AIM OF THE TASK:
Can you arrange every one of the items below as a Markdown table with the columns No. and Text, numbering each row and omitting blank lines?

RECORDS FOR THIS TASK:
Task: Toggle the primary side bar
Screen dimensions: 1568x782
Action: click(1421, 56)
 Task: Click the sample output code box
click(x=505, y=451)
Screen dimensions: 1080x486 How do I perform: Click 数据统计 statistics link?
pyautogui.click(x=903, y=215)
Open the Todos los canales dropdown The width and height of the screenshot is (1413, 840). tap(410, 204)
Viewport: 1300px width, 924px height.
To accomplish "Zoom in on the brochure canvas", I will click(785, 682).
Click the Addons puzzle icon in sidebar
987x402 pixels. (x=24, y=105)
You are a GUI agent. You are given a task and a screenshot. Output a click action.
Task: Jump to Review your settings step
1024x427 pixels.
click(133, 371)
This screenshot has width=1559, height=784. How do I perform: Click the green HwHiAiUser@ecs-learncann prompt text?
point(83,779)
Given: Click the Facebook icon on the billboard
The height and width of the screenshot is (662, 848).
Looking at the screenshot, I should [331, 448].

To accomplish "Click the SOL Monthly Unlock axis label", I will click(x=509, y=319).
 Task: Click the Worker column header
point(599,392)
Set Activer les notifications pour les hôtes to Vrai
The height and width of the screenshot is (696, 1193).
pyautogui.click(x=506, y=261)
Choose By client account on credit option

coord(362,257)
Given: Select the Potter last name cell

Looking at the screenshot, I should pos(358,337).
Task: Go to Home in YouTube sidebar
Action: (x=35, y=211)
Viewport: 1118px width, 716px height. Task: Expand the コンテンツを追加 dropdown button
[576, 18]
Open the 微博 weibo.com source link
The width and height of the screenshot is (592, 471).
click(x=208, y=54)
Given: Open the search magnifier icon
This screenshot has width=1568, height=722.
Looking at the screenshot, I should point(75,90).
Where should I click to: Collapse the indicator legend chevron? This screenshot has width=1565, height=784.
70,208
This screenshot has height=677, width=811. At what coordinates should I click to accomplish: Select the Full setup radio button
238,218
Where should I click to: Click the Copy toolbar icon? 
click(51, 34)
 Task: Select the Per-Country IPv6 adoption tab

SOLUTION BELOW:
| No. | Text |
|---|---|
| 1 | Task: Toggle the primary side bar |
| 2 | Screen dimensions: 1568x782 |
| 3 | Action: click(1421, 56) |
| 4 |  Task: Click the sample output code box |
| 5 | click(x=505, y=451) |
| 6 | Screen dimensions: 1080x486 How do I perform: Click 数据统计 statistics link? |
| 7 | pyautogui.click(x=903, y=215) |
| 8 | Open the Todos los canales dropdown The width and height of the screenshot is (1413, 840). tap(410, 204) |
| 9 | Viewport: 1300px width, 924px height. |
| 10 | To accomplish "Zoom in on the brochure canvas", I will click(785, 682). |
| 11 | Click the Addons puzzle icon in sidebar |
| 12 | 987x402 pixels. (x=24, y=105) |
| 13 | You are a GUI agent. You are given a task and a screenshot. Output a click action. |
| 14 | Task: Jump to Review your settings step |
| 15 | 1024x427 pixels. |
| 16 | click(133, 371) |
| 17 | This screenshot has width=1559, height=784. How do I perform: Click the green HwHiAiUser@ecs-learncann prompt text? |
| 18 | point(83,779) |
| 19 | Given: Click the Facebook icon on the billboard |
| 20 | The height and width of the screenshot is (662, 848). |
| 21 | Looking at the screenshot, I should [331, 448]. |
| 22 | To accomplish "Click the SOL Monthly Unlock axis label", I will click(x=509, y=319). |
| 23 |  Task: Click the Worker column header |
| 24 | point(599,392) |
| 25 | Set Activer les notifications pour les hôtes to Vrai |
| 26 | The height and width of the screenshot is (696, 1193). |
| 27 | pyautogui.click(x=506, y=261) |
| 28 | Choose By client account on credit option |
| 29 | coord(362,257) |
| 30 | Given: Select the Potter last name cell |
| 31 | Looking at the screenshot, I should pos(358,337). |
| 32 | Task: Go to Home in YouTube sidebar |
| 33 | Action: (x=35, y=211) |
| 34 | Viewport: 1118px width, 716px height. Task: Expand the コンテンツを追加 dropdown button |
| 35 | [576, 18] |
| 36 | Open the 微博 weibo.com source link |
| 37 | The width and height of the screenshot is (592, 471). |
| 38 | click(x=208, y=54) |
| 39 | Given: Open the search magnifier icon |
| 40 | This screenshot has width=1568, height=722. |
| 41 | Looking at the screenshot, I should point(75,90). |
| 42 | Where should I click to: Collapse the indicator legend chevron? This screenshot has width=1565, height=784. |
| 43 | 70,208 |
| 44 | This screenshot has height=677, width=811. At what coordinates should I click to accomplish: Select the Full setup radio button |
| 45 | 238,218 |
| 46 | Where should I click to: Click the Copy toolbar icon?  |
| 47 | click(51, 34) |
| 48 |  Task: Select the Per-Country IPv6 adoption tab |